- _DATASET ENTRIES_

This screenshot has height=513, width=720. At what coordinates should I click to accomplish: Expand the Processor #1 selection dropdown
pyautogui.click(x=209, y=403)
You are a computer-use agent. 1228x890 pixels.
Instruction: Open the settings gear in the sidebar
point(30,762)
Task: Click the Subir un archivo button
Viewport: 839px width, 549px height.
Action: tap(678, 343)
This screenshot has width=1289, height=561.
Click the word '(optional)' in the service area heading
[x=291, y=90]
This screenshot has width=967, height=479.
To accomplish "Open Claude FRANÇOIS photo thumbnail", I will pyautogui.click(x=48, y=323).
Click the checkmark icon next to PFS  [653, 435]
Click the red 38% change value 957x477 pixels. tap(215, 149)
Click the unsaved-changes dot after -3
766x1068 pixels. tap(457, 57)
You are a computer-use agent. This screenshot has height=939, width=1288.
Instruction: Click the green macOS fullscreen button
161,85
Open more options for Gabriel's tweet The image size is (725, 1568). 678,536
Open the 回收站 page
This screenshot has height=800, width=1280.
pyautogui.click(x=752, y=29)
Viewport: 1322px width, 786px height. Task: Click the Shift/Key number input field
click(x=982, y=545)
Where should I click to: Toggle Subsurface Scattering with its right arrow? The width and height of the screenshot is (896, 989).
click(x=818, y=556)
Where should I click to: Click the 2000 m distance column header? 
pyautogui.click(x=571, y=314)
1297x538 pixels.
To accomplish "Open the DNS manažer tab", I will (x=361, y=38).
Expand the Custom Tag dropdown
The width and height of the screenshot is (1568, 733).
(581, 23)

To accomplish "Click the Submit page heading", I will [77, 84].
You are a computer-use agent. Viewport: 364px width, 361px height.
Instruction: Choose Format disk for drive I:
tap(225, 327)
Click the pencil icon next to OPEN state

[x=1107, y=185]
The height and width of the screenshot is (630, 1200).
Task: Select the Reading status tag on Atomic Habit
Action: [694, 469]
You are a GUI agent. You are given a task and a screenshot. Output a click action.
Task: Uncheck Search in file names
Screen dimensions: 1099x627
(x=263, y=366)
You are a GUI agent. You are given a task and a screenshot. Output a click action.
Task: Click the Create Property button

- _AIM OF THE EXERCISE_
Please retype all of the records above exactly as they are.

- _RESPONSE FOR THIS EXERCISE_
This screenshot has height=513, width=720. At what coordinates should I click to accomplish: Expand the Processor #1 selection dropdown
pyautogui.click(x=209, y=403)
You are a computer-use agent. 1228x890 pixels.
Instruction: Open the settings gear in the sidebar
point(30,762)
Task: Click the Subir un archivo button
Viewport: 839px width, 549px height.
Action: tap(678, 343)
This screenshot has width=1289, height=561.
Click the word '(optional)' in the service area heading
[x=291, y=90]
This screenshot has width=967, height=479.
To accomplish "Open Claude FRANÇOIS photo thumbnail", I will pyautogui.click(x=48, y=323).
Click the checkmark icon next to PFS  [653, 435]
Click the red 38% change value 957x477 pixels. tap(215, 149)
Click the unsaved-changes dot after -3
766x1068 pixels. tap(457, 57)
You are a computer-use agent. This screenshot has height=939, width=1288.
Instruction: Click the green macOS fullscreen button
161,85
Open more options for Gabriel's tweet The image size is (725, 1568). 678,536
Open the 回收站 page
This screenshot has height=800, width=1280.
pyautogui.click(x=752, y=29)
Viewport: 1322px width, 786px height. Task: Click the Shift/Key number input field
click(x=982, y=545)
Where should I click to: Toggle Subsurface Scattering with its right arrow? The width and height of the screenshot is (896, 989).
click(x=818, y=556)
Where should I click to: Click the 2000 m distance column header? 
pyautogui.click(x=571, y=314)
1297x538 pixels.
To accomplish "Open the DNS manažer tab", I will (x=361, y=38).
Expand the Custom Tag dropdown
The width and height of the screenshot is (1568, 733).
(581, 23)

To accomplish "Click the Submit page heading", I will [77, 84].
You are a computer-use agent. Viewport: 364px width, 361px height.
Instruction: Choose Format disk for drive I:
tap(225, 327)
Click the pencil icon next to OPEN state

[x=1107, y=185]
The height and width of the screenshot is (630, 1200).
Task: Select the Reading status tag on Atomic Habit
Action: [694, 469]
You are a GUI agent. You are given a task and a screenshot. Output a click action.
Task: Uncheck Search in file names
Screen dimensions: 1099x627
(x=263, y=366)
You are a GUI agent. You are given a task and a screenshot. Output a click action.
Task: Click the Create Property button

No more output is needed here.